Addis Ababa becomes transit hub as richer nations compete aggressively for scarce kit.
Ethiopia has emerged as a key transit hub for the shipment of much sought-after medical equipment to Latin America, as poorer countries complain they are being muscled out of the market by richer nations and their cargo seized during refuelling stops in Europe and the US.
Authorities in the impoverished north-eastern Brazilian state of Maranhão switched to Ethiopia after they saw two cargoes of respirators purchased from China seized during refuelling stops in Europe and the US.

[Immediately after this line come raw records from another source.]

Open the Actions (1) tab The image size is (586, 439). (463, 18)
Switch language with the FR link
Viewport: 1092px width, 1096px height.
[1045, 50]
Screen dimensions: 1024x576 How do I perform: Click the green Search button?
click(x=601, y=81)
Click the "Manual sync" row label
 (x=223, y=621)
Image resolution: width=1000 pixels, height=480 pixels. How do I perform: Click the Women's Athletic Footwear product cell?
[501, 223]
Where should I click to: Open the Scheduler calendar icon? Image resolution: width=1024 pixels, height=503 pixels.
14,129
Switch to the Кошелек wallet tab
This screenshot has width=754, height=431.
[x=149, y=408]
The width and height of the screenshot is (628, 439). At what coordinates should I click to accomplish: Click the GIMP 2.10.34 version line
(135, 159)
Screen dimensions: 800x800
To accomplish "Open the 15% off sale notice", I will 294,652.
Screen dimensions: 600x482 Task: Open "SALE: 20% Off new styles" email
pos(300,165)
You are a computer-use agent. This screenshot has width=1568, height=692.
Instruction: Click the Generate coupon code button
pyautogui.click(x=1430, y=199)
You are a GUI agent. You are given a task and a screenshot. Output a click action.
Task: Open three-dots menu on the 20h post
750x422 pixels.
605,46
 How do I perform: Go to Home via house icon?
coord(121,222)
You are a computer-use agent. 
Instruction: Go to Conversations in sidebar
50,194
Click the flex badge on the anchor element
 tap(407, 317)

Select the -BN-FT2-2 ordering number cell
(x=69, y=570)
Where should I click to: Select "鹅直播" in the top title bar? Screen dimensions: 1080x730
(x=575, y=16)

“There are market forces and government pressures at play, competition is fierce [to get medical equipment],” said Flávio Dino, the governor of Maranhão. After such “frustrations”, he added, he decided to bring equipment through Addis Ababa. Only then, he said, “deu certo” — it went right. “We said, ‘OK guys, you are in need of assistance, we are here in good times and bad times and we are going to support you’,” said Girum Abebe, director for Latin America at Ethiopian Airlines, the state-run airline.
Ethiopian Airlines, the main foreign currency earner of the east African country and considered Africa’s best- run carrier, has expanded rapidly in recent years. Before Covid, it was flying to 130 international destinations, transforming Addis Ababa into a transport hub alongside cities such as Johannesburg and Nairobi.
The airline, desperate to keep ticking over during the crisis, has offered cargo customers deep discounts. While passenger numbers have fallen by roughly 80 per cent, cargo has doubled, with 25 of the airline’s 130-strong fleet converted to carry freight, a senior official from the airline in Addis Ababa said. As a result, the airline was operating at 60-65 per cent of normal capacity, the official said. The airline has also opened new routes to Latin America in recent weeks.
The Brazilian federal government, a strong ally of the current US administration, has said it was also considering using Addis Ababa as a transit hub. Vale, the Brazilian mining company, has already been channelling donations of medical equipment bought in China through the Ethiopian capital.
Earlier this month, 250 respirators bought by the Brazilian state of São Paulo, and shipped by China Airlines, were “held up” while at a refuelling stop in New York, said governor João Doria.
“The respirators are still there,” he said, adding that they have now secured a new shipment that was coming through an “unspecified location” — possibly Addis Ababa, Mr Doria hinted at — to avoid “the risk of Americans, in some way, confiscating the respirators”.
Last month, a delivery of 600 ventilators bought from a Chinese vendor by a consortium of Brazilian states abruptly ended its journey in Miami during a stopover. Maranhão’s Mr Dino claimed the ventilators “did not arrive because of a worldwide confiscation” carried out by the US.
That week Lt Col Jeffrey Bostic, Barbados’s health minister, said in a press conference that an order of 20 ventilators donated by an unnamed philanthropist had been “seized” in the US “because of a decision taken by the government” in Washington. US officials have consistently denied accusations of diverting or seizing medical equipment intended for other countries.